YOU ARE INVITED  TO MY EVENT 

~ ‘FREE FALL’ on APRIL 30th ~



Speaking of “building community”, I am excited to share that I will be expanding community in the real world on Thursday, April 30th – the day before FALL OF FREEDOM, I will be hosting an event I am naming “FREE FALL” at my Manchester Contemporary Studio & Gallery! This event, which is a part of the official FALL OF FREEDOM’s registered events, will be an mini-opening for local Richmond artists with music and refreshments, as a warm up event for the big event the next day! This event is FREE to attend! On top of myself and my wife, Anne, showing art, I am so honored the following artists have agreed to be a part of this event:

  • Frankie Slaughter

  • Hovey Brock

  • S. Ross Browne

  • Todd Hale

  • Cid Cher


We will also have live music provided by Armistead & Andrew!!

 

This event means a lot to me because activism shows up in many different ways, and I feel this is a special way for us to build strength and camaraderie with our closest neighbors. Moments like these are unique to Richmond—partying alongside art and local music in a carefree relaxed environment with folks who understand the importance of making our voices heard!

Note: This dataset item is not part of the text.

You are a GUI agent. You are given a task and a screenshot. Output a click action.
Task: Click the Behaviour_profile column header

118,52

Below you will find some information about a few of the artists that will be contributing pieces to FREE FALL. I will share info on the rest of the artists in my next newsletter:

~ MEET THE ARTISTS ~



As stated by the Beverly McNeil Gallery, she is known for her stunning mixed-media works and creates luminous compositions filled with rich color, layered textures, and intricate patterns. By combining materials like paint, encaustic, textiles, and porcelain, her work feels vibrant, fun, and full of life! Based in Richmond, Virginia, Slaughter’s work has been exhibited and collected nationally and internationally.

 

In her words: “My work is about being in the moment, about how form finds surface and then shifts, about the now that lives in every application of paint, wax, clay, and in the sheer presence of color.

 

The present keeps stacking—urgently, intuitively, playfully, boldly—on top of itself to become an intersection of texture, line, pattern and light.

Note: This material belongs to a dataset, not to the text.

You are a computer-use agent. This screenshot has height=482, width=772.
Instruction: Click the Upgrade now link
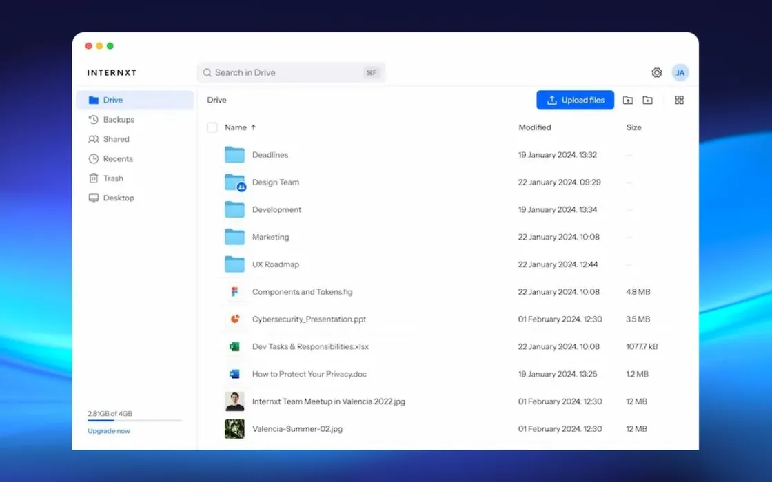108,430
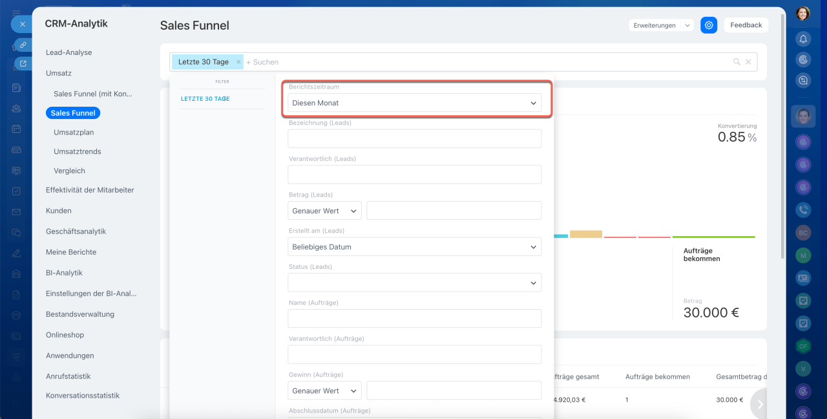Open the 'Erstellt am (Leads)' date dropdown

click(x=414, y=247)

My work is not about closure or tidy packages; rather, it braves the unrefined chaos, the spinning fans of the pinwheel, where the only language is this one: a visual expression which urges the viewer to stay again and again in the imperfect but beautiful moment.”

Hovey Brock



Hovey Brock is a visual artist and writer with a focus on climate who lives and works in upstate New York and Richmond, VA. In his words:“I am currently working on abstract watercolors and a project which I call Crazy River, which consists of layered ruminations in paint and words on the climate crisis in the Western Catskills.

 

My abstract watercolors come out of a decades-long involvement with color, taking their cues from Minimalism, the New York School and Cézanne.

 

Crazy River draws its material from memories, epiphanies, and stories about the West Branch of the Neversink in the western Catskills. “Neversink” is a corruption of the river’s original Lenapé name, which means something like “crazy river.” The paintings are executed on panel and mesh with acrylics. The project asks the question: What happens when environmental catastrophes upend a landscape you know and love?

S. Ross Browne 



In Browne's words: “My work is a series of contextual allegories that reveal its overt and hidden socio-political and historical messages in figurative paintings that challenge notions about the collective journeys of all people but with a focus on people of color. I paint these collective, personal and often historical (affirmed and disputed) allegories, giving them a framework to challenge the struggles of identity, power and self actualization. 

 

My subjects are in classical pictorial representations using delineations of factual chronicles and imagined mythology replete with persuasive imagery that defies the common visual library and the often polemic misrepresentations of diasporic people. I use contrasting narratives with symbolism hidden in plain view that feeds discourse in an attempt to shed light on the weaponization of race and it's hypocritical progeny.